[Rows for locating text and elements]
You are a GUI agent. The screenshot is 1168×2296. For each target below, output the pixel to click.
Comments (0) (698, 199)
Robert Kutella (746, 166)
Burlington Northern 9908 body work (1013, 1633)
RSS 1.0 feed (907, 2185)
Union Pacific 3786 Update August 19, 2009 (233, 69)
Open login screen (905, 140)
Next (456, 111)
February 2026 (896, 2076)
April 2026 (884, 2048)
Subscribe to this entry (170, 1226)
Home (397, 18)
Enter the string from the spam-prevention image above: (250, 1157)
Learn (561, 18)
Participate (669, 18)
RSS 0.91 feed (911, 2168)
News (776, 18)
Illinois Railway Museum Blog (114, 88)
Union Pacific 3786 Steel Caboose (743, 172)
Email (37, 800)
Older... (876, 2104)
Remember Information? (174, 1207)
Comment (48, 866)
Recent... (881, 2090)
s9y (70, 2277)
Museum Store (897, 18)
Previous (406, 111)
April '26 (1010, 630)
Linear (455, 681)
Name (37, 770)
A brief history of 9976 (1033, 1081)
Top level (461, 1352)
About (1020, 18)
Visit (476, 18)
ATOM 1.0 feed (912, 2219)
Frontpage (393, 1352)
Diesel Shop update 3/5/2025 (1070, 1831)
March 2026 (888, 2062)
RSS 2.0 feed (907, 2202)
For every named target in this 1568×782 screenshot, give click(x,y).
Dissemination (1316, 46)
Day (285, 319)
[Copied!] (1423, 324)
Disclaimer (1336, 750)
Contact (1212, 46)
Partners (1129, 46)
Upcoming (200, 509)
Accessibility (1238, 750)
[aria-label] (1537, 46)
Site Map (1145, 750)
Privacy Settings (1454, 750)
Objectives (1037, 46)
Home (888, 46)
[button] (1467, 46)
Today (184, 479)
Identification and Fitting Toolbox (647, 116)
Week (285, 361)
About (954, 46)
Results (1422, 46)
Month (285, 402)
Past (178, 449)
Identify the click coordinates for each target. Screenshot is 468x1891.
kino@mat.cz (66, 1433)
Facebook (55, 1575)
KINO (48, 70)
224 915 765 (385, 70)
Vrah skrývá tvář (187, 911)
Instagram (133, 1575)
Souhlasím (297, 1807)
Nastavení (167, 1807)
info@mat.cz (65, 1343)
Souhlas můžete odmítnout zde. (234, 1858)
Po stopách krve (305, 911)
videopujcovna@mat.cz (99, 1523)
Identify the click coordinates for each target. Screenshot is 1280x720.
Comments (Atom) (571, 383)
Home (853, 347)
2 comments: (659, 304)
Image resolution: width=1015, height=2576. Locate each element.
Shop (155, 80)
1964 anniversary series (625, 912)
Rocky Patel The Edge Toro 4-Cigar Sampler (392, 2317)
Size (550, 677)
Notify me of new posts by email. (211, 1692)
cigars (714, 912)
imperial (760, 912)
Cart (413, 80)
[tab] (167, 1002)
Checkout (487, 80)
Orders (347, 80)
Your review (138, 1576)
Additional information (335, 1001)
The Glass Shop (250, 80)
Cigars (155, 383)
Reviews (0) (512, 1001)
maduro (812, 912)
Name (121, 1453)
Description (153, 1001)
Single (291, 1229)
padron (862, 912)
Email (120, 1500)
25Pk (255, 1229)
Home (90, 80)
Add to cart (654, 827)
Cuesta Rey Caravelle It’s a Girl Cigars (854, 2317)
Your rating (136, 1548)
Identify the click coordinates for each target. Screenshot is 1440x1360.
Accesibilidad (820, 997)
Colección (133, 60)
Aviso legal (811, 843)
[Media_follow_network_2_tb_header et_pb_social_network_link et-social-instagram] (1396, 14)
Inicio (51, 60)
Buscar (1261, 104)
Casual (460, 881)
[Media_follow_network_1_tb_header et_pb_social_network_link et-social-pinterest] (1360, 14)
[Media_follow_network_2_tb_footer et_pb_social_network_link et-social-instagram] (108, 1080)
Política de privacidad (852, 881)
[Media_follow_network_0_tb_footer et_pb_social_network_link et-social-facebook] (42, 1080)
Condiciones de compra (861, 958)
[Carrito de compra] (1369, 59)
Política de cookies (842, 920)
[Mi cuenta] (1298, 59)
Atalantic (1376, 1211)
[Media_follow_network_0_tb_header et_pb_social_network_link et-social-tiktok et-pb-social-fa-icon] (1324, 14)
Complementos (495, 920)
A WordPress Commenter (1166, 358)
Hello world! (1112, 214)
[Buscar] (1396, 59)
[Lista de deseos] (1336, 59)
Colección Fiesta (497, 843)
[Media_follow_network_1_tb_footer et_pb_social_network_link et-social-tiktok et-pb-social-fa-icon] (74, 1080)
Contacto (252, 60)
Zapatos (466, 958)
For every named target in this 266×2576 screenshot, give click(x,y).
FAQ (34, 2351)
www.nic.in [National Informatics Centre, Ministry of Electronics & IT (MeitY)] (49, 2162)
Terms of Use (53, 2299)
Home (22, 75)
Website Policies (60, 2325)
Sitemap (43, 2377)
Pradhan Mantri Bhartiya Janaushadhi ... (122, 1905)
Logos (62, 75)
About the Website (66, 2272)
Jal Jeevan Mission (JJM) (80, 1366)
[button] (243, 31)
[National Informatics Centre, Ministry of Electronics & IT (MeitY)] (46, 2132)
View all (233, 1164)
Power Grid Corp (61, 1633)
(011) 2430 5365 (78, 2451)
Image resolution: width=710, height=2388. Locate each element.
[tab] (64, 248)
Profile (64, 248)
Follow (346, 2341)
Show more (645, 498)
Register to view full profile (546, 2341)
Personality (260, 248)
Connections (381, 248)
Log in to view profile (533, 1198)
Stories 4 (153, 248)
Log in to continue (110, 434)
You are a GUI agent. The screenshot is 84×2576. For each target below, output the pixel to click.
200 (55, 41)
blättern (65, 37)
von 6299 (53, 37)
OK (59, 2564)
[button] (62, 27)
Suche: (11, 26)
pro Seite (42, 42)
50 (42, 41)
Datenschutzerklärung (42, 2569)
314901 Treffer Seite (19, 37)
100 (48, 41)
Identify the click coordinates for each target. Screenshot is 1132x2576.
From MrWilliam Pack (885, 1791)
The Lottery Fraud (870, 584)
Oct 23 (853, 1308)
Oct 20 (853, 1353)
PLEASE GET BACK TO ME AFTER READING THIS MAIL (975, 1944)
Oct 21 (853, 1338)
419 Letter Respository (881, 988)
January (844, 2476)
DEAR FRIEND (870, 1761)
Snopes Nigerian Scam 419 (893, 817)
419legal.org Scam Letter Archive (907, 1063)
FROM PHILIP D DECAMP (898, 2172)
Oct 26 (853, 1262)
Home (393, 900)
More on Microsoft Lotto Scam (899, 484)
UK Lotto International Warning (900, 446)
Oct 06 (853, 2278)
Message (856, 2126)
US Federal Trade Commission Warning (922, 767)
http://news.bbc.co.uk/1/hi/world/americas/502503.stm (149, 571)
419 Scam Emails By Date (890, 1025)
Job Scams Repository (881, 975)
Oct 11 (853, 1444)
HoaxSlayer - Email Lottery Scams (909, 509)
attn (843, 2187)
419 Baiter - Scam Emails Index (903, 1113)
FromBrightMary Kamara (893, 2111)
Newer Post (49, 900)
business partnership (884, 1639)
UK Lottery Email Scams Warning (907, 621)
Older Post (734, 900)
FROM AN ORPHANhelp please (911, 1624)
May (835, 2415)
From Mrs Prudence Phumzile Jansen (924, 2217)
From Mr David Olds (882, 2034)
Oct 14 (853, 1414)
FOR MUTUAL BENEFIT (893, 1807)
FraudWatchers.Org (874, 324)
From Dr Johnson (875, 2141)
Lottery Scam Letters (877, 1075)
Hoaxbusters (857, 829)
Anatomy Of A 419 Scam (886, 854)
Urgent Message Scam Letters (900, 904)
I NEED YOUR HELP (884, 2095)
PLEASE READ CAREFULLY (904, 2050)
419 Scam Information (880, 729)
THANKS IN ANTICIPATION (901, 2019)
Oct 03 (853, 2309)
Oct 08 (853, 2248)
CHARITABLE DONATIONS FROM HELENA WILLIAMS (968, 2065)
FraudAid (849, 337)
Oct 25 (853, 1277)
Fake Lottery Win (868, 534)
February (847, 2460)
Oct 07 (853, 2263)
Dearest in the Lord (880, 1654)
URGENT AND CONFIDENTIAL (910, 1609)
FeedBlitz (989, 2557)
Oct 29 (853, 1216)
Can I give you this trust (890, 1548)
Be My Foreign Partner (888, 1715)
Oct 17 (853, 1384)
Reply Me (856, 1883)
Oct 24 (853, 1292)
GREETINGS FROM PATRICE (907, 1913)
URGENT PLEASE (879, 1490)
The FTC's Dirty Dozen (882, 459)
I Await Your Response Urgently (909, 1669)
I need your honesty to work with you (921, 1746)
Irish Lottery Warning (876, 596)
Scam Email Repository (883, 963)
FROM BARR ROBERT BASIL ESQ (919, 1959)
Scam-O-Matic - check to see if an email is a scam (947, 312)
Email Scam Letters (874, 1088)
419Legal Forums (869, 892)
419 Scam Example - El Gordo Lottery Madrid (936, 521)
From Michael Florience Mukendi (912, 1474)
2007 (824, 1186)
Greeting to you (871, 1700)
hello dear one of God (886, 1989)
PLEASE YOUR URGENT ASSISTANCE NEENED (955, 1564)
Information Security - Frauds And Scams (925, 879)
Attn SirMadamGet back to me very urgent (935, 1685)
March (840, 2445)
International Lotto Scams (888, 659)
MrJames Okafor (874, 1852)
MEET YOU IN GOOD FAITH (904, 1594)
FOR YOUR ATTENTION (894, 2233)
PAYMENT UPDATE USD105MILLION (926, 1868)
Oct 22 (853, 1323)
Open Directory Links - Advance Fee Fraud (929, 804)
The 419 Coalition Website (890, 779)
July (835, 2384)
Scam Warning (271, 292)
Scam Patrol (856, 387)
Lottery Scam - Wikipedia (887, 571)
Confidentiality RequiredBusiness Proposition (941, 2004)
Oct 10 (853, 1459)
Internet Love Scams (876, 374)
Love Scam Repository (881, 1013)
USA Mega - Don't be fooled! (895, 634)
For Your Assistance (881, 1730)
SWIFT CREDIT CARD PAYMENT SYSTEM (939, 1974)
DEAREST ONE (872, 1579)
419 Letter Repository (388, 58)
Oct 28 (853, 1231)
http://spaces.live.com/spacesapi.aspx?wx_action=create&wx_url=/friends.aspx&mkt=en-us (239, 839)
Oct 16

• Written task:
Update the stretch of rows from the start through the line that contains "ATOM 1.0 feed (912, 2219)" by replacing "feed" with "channel" wherever it occurs. Write those lines out again with all else unchanged.

• Right answer:
You are a GUI agent. The screenshot is 1168×2296. For each target below, output the pixel to click.
Comments (0) (698, 199)
Robert Kutella (746, 166)
Burlington Northern 9908 body work (1013, 1633)
RSS 1.0 channel (907, 2185)
Union Pacific 3786 Update August 19, 2009 (233, 69)
Open login screen (905, 140)
Next (456, 111)
February 2026 (896, 2076)
April 2026 (884, 2048)
Subscribe to this entry (170, 1226)
Home (397, 18)
Enter the string from the spam-prevention image above: (250, 1157)
Learn (561, 18)
Participate (669, 18)
RSS 0.91 channel (911, 2168)
News (776, 18)
Illinois Railway Museum Blog (114, 88)
Union Pacific 3786 Steel Caboose (743, 172)
Email (37, 800)
Older... (876, 2104)
Remember Information? (174, 1207)
Comment (48, 866)
Recent... (881, 2090)
s9y (70, 2277)
Museum Store (897, 18)
Previous (406, 111)
April '26 (1010, 630)
Linear (455, 681)
Name (37, 770)
A brief history of 9976 (1033, 1081)
Top level (461, 1352)
About (1020, 18)
Visit (476, 18)
ATOM 1.0 channel (912, 2219)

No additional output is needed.